Suddenly, in the distance, he saw a figure upon the dusty road, curved like a Lays chip, recognizable as one of his own. The wild potato chip’s heart sagged in his salty chest. Where the noble triangle of the tortilla could have begun, was instead a broken, cracked version of his former self. And as he approached the chip’s back split and oil began pumping from the wound in sickly yellow, bubbling and hissing in the sun.

The crows croaked and the crabs shivered to life, their white exoskeletons clunking towards the oil, as if the carcinogenic blood of his ancestors were the only thing that could reanimate them. The potato chip fled the clicking of the crabs, the cawing of the black shadows above him, but as he ran (or rather flopped, as chips have no legs) he could see only the barren wastelands of all the distance he had come, and beyond them the mountains glittering darkly purple.

“You seek the spice of life?” came a juddering voice from behind him, as if composed from the terrible clicking of the skeleton army.

“It is true!” cried the wild chip, turning. But the crabs were already upon him, lifting him, scuttling forward with unreal velocity, bearing him upon a sea of slowly cooking crab bones like the River Styx itself, if the River Styx were made by a fast food factory in Connecticut. Images whirled past. Of paprika and cardamom, of tandoori and green chili, of cinnamon and saffron and great swathes of masala. His vision became fractal, like a trance party in his head except made from smells and innumerable colors, and then suddenly he was thrown to his knees, which he didn’t have, and so slid forward like a potato chip.

“So, the peasant has come at last.” came the voice again. But this time it was softer. And the wild potato chip looked up, beseechingly for an answer, to find an enormous Cheesy Puff looking down upon him. Around him were shelves and shelves and endless shelves of chip packets.

“There are no tortillas.” thundered the Cheesy Puff, its huge orange body wobbling. Plastic bags crinkled in rapturous applause. In the background, “Wannabe” by The Spice Girls was playing faintly over a loudspeaker system.

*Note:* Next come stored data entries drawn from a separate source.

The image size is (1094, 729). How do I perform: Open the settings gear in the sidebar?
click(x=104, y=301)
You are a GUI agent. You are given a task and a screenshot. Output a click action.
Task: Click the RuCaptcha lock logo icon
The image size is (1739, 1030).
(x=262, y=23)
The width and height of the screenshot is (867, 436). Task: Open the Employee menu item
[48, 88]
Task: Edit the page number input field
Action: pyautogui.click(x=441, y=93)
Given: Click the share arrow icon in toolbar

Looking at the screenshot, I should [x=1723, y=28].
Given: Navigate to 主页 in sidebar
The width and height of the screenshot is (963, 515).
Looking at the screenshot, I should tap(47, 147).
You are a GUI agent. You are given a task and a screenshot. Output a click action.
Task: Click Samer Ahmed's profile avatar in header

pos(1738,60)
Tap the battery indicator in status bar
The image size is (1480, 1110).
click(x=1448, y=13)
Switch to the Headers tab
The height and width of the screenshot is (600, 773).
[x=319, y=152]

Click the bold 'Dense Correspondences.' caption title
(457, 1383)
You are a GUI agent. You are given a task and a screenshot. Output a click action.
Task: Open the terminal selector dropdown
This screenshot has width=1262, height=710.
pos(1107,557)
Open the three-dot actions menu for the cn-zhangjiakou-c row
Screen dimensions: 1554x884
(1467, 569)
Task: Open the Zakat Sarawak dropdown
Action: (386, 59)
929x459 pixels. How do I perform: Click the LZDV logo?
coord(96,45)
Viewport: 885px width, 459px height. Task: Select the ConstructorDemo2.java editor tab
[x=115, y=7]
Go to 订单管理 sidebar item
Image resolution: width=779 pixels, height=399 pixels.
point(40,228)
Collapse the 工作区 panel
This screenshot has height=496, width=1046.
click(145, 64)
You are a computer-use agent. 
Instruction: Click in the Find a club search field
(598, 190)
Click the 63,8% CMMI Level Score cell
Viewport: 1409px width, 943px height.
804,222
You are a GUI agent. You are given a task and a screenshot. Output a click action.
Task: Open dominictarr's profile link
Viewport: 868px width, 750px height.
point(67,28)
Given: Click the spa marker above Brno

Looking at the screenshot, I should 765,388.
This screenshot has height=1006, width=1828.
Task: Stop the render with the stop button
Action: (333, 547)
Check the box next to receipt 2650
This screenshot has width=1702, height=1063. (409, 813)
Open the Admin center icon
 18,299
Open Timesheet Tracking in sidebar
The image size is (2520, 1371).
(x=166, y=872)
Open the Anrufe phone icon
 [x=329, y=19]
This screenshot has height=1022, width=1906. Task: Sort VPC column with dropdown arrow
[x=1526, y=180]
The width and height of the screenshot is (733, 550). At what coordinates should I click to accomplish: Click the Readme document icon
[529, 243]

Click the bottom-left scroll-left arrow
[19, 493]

But as the potato chip came to his senses he saw that he himself had been changed. His edges had been broken, sharpened. The desert had baked him, hardened him. And the spice journey into his own mind had opened up fragrances he had never dreamt of.

As the crabs tore him apart, little chunks of him fell into the cracks of the flooring. There they lay, until they were swept up by a slave chip. They were thrown into the desert cracks and picked up by the wind and taken beyond that into the mountain, where one day another intrepid chip would find them and set his nation free from the oil. But that is a story for both another time… and another tortilla.